### Your instructions
Pick up the conference-call excerpt on well spacing in Howard and Midland Counties and extend it past its final sentence.

Yes, we're pretty consistent with our thinking in that, that if you're only going to go for a single zone, you could down space it relatively to the levels that you're seeing right now. Generally speaking, you'd see wider spacing prevalent across both Howard County and Midland County. So if you're moving into the 660 range would probably be a little bit more accurate unless you have very good geology, and you're doing all the wells at the same time across the system, which we have done before and had some very good success with it. The nice thing about the Howard County acreage that we have is that it was relatively greenfield.

So there is a lot of opportunity to come in and put in the correct initial development program right away so that we don't have the negative parent-child relationships or -- and we can kind of control our destiny through the proper density in that development program.

Gabe Daoud -- Cowen and Company -- Analyst

Thanks Jeff.

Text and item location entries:
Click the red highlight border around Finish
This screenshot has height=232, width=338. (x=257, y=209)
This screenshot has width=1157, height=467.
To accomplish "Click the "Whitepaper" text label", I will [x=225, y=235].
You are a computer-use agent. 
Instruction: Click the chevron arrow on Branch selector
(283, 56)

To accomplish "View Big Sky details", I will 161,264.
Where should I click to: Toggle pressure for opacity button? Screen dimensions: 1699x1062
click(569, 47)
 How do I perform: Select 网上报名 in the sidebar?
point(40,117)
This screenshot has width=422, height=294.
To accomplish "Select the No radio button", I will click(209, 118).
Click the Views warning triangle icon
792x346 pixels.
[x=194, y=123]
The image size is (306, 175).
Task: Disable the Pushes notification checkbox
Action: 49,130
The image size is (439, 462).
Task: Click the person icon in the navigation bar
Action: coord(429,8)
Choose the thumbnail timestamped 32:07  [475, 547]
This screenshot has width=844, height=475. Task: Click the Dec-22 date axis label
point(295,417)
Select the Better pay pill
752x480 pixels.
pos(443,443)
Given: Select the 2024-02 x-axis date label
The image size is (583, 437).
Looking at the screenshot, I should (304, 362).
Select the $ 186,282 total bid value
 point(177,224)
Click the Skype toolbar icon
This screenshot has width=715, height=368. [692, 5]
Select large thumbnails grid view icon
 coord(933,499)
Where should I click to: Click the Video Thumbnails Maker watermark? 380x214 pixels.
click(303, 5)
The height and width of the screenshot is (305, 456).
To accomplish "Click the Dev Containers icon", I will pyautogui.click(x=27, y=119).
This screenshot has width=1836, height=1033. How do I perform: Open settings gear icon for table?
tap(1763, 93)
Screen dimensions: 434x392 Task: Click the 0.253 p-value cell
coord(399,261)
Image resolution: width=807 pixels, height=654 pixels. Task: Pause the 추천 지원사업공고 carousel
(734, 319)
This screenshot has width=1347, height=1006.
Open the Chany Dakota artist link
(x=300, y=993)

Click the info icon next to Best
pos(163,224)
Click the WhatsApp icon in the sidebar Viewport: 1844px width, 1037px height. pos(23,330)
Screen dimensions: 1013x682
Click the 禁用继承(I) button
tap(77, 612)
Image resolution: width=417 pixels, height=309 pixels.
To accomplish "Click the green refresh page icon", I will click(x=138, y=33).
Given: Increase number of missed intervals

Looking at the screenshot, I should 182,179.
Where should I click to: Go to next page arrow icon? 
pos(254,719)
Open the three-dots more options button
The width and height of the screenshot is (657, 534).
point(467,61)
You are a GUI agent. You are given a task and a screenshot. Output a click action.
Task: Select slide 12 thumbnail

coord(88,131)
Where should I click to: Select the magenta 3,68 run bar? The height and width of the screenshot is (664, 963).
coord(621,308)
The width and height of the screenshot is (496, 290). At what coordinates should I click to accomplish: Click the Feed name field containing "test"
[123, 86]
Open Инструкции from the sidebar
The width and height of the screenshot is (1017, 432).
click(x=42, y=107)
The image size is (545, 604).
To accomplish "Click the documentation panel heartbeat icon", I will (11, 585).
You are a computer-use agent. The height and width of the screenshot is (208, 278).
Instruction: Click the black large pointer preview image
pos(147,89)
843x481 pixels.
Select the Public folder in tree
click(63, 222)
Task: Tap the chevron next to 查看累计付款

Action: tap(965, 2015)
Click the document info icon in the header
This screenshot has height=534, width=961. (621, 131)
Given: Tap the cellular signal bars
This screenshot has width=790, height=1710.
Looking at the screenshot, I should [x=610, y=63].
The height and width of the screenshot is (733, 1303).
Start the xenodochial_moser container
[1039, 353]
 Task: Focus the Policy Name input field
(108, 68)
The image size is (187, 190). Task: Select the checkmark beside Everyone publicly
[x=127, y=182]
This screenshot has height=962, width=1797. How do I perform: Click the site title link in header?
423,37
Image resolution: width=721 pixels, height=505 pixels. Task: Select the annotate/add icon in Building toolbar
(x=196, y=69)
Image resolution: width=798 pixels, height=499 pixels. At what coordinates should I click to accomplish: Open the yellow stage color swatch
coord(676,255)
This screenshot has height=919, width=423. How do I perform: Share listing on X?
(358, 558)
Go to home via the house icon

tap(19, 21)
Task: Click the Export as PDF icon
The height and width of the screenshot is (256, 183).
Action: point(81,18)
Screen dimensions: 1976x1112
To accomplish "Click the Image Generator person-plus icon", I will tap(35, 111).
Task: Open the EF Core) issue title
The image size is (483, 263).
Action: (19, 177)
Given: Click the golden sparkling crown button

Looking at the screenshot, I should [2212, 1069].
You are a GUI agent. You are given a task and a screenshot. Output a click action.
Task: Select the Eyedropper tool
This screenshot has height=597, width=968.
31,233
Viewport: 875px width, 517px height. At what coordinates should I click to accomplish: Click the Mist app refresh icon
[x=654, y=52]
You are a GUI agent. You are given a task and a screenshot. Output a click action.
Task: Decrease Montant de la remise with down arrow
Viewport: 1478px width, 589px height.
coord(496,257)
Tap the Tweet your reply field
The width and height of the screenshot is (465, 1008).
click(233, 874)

### Answer to this task
Operator

The next question is from Jeff Grampp with Northland Capital. Please go ahead.

Jeff Grampp -- Northland Capital Markets -- Analyst

Good morning guys. Another question on the asset sale front. Is it fair to think if you guys hit that $300 million to $400 million target along with the organic growth that you're expecting this year, does that kind of bridge you to that sub- two times leverage target in kind of a normalized, let's call it, $50 to $55 oil world? Is that a reasonable expectation?

Jeff Balmer -- Chief Operating Officer

Yes.

Jeff Grampp -- Northland Capital Markets -- Analyst

Got it. Easy enough. And then back on the PDP decline front, that 35% number over the next 12 months. Given that the asset base is still growing, does that moderate much if we roll that forward 12 months? Or how should we kind of think about that evolving given some of the development practices that you guys are incorporating?

Jeff Balmer -- Chief Operating Officer

I think it would be logical to assume it wouldn't change too, too much. When you're looking at a program that has a very solid foundation of over 100,000 BOE a day. The wedge program, is certainly a strong component of that but the base decline should be pretty solid overall. So I wouldn't anticipate major changes in that overall decline profile.

Jeff Grampp -- Northland Capital Markets -- Analyst

Understood. Perfect.

Operator

Next question is from Kashy Harrison with Simmons Energy. Please go ahead.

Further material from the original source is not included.